The right wing is really confused about how to respond to New START. On the one hand, New START doesn’t do any of the things they feared it would. It doesn’t impact missile defense or conventional weapons programs like prompt global strike. It updates and modernizes verification measures and even includes access to missile test data (telemetry). It reduces the limits on nuclear weapons and launchers, but not in the massive way the right had portrayed. And it has the full backing of the military and of former senior Republican national security officials. But on the other hand, supporting one of Obama’s major foreign policy accomplishments would seem to violate the stated political strategy of Senate conservatives to reflexively opposing everything Obama proposes.
While almost no conservative has yet to come out against the treaty — including John Bolton — the right is still desperately searching for an argument to make against treaty ratification. One of the newest, seems to bizarrely attack the treaty from the left — it doesn’t cut enough! John Bolton told Peter Baker of the New York Times:
If tomorrow after this treaty is ratified we’re still basically at the level we were at yesterday before it was ratified, what does it do for all our soaring rhetoric about getting rid of nuclear weapons and getting others to do the same?…You can’t have it both ways.
Kori Schake, who was a foreign policy adviser to the McCain campaign, wrote on Foreign Policy’s Shadow Government:
I’m tempted to cheer an arms control agreement that succeeds in increasing our latitude to retain what is already a small nuclear force, and to expand it modestly. We conservatives should commend the Obama administration for producing an advance in arms control agreements that no Republican president had achieved: An agreement that gives us more latitude than its predecessor!
What they are talking about is the new bomber-counting rule. Under the agreement each strategic bomber is counted as possessing one nuclear weapon. But in reality each bomber could possess multiple nuclear weapons — the B-52 can carry more than 20 nuclear bombs. Since the treaty limits the number of “delivery vehicles” — the things that get nukes to their targets (ICBM missile silos, submarine launched missiles, and bombers) — both sides could conceivably abandon all their missiles in favor of bombers and therefore blow the doors on the nuclear limits in the treaty, while still adhering to rules of the treaty. See — it’s a sham!
This interpretation neglects a few key points: namely reality.
First, this treaty only covers deployed nuclear weapons. This means it only covers nukes that are loaded up and ready to go at a moments notice. However, this creates a counting problem because bombers, like the B-52, no longer carry deployed nuclear weapons. They can be loaded up with nukes, but they aren’t sitting there or flying around with them. So really if you were only going to count deployed nuclear weapons, you would count bombers as possessing zero nuclear weapons.

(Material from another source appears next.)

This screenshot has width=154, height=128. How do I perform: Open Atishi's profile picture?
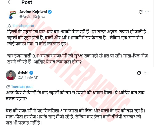tap(11, 75)
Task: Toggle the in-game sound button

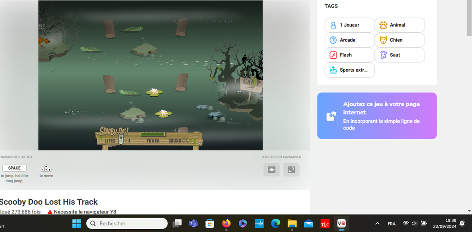Action: tap(186, 140)
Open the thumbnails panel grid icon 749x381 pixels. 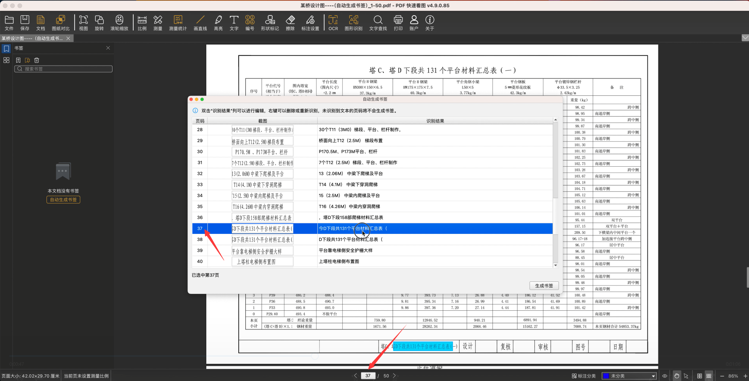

Second, the Obama administration is adopting the approach of the Bush administration, who in the 2002 SORT treaty, first started counting deployed warheads. But in the Bush administration’s hurry to write their three page treaty, they never defined what they meant by deployed — allowing both sides to come up with their own definitions. So the Obama administration in this treaty actually takes the step to define what “deployed” means — hence bombers being arbitrarily allocated one nuclear weapon. In short, this was no big deal for conservatives 8 years ago, but suddenly it’s evidence that this treaty does not mark an Obama accomplishment.
Third, bombers, since they take time to reach their targets and could be shot down, are much less destabilizing and therefore should be slightly favored over ICBMs and SLBMs. Importantly, this treaty reduces the limits on delivery vehicles, which forces the US and Russia to decide where to put their weapons — bombers, ICBMs, and SLBMs. If Russia wants to build a whole bunch of bombers and take out of commission their much more destabilizing missiles, which can be launched at a moments notice, that is fine by me. In reality, by forcing choices, this treaty will likely lead to a further reduction in the reliance on bombers. The Air Force Times, notes that in this treaty “bombers are likely to be the losers,” because as Tom Collina, of the Arms Control Association says:
The bomber leg of the triad is not what you think about when you think about survivability and quick response …The treaty is forcing us to decide where to put our warheads…We could be moving to 20 or fewer bombers.
This is not some shock to the Air Force. A few months back the Institute for Air Power Studies, which is closely aligned with the Air Force, advocated cutting bombers from the nuclear triad. Unfortunately, the Obama administration does not seem willing to do that, as Secretary Gates is planning on unnecessarily developing in a new bomber, meaning that the new START treaty won’t impact the nuclear triad. That will disappoint arms-control advocates. Indeed, it would be great if this treaty went much further and cut nuclear weapons much more extensively.
But that isn’t what this treaty was primarily about. It was about maintaining nuclear stability, updating and extending Reagan’s START I verification system, placing important limits on nuclear weapons, and restores the US-Russian relationship on nuclear issues thereby laying the groundwork for a future more far-reaching agreement that cuts weapons further.